前記化合物及び前記生体分子を混合して混合物を形成させることと、その後、前記細胞を前記混合物に接触させることと、を含む、請求項２８～３５のいずれか１項に記載の方法。
請求項１～２７のいずれか１項に記載の化合物、またはその塩を含む、キット。
前記キットが、容器中に前記化合物または前記その塩を含む、請求項３７に記載のキット。
ＤＮＡ分子、ＲＮＡ分子、ペプチド、ポリペプチド、タンパク質、またはそれらの任意の組み合わせもしくは誘導体のうちの少なくとも１つをさらに含む、請求項３７または３８に記載のキット。
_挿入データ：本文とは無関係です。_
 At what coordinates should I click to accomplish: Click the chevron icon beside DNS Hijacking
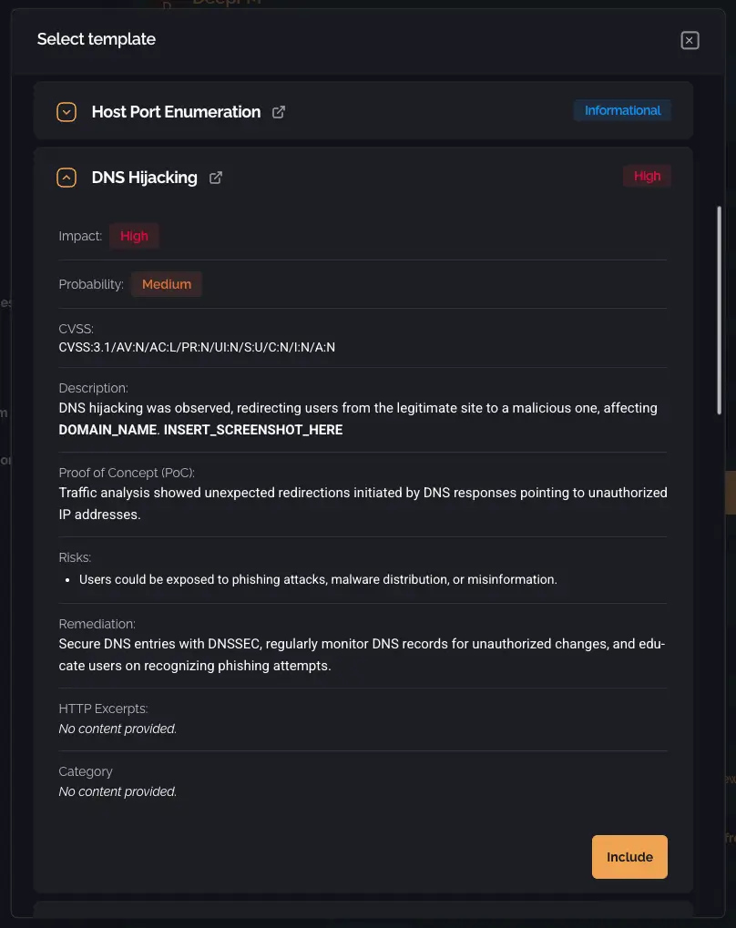pos(66,177)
前記ペプチドが、Ｃａｓ９タンパク質を含む、請求項３９に記載のキット。
前記ＤＮＡ分子が、配列番号３からのポリペプチドをコードする配列を含むドナーＤＮＡテンプレートである、請求項３９に記載のキット。
生体分子のトランスフェクションのために前記化合物または前記その塩を使用するための説明書をさらに含む、請求項３７～４１のいずれか１項に記載のキット。
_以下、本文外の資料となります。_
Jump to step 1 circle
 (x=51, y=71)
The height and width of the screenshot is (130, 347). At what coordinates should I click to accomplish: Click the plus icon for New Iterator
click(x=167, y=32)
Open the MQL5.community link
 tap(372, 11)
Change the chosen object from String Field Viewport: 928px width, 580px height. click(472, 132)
細胞において内因性タンパク質の配列を改変する方法であって、前記方法が、
Ｃａｓ９タンパク質、ドナーＤＮＡテンプレート、及びガイドＲＮＡを含むリボ核タンパク質（ＲＮＰ）複合体を組み立てることと、
請求項１～２７のいずれかに記載の化合物を使用して細胞中に前記ＲＮＰ複合体を送達することと、
を含む、前記方法。
細胞において内因性タンパク質をタグ付けするための方法であって、前記方法が、
Ｃａｓ９タンパク質、ドナーＤＮＡテンプレート、及びガイドＲＮＡを含み、前記ドナーＤＮＡテンプレートが、ペプチドまたはポリペプチドタグ配列をコードする配列を含む、リボ核タンパク質（ＲＮＰ）複合体を組み立てることと、
請求項１～２７のいずれかに記載の化合物を使用して細胞中に前記ＲＮＰ複合体を送達することと、
を含む、前記方法。
前記ドナーＤＮＡテンプレートが、配列番号３及び配列番号５から選択されるペプチドタグをコードする配列を含む、請求項４４に記載の方法。
前記ドナーＤＮＡテンプレートが、ペプチドまたはポリペプチドタグ配列をコードする前記配列に隣接するホモロジーアームをさらに含む、請求項４４に記載の方法。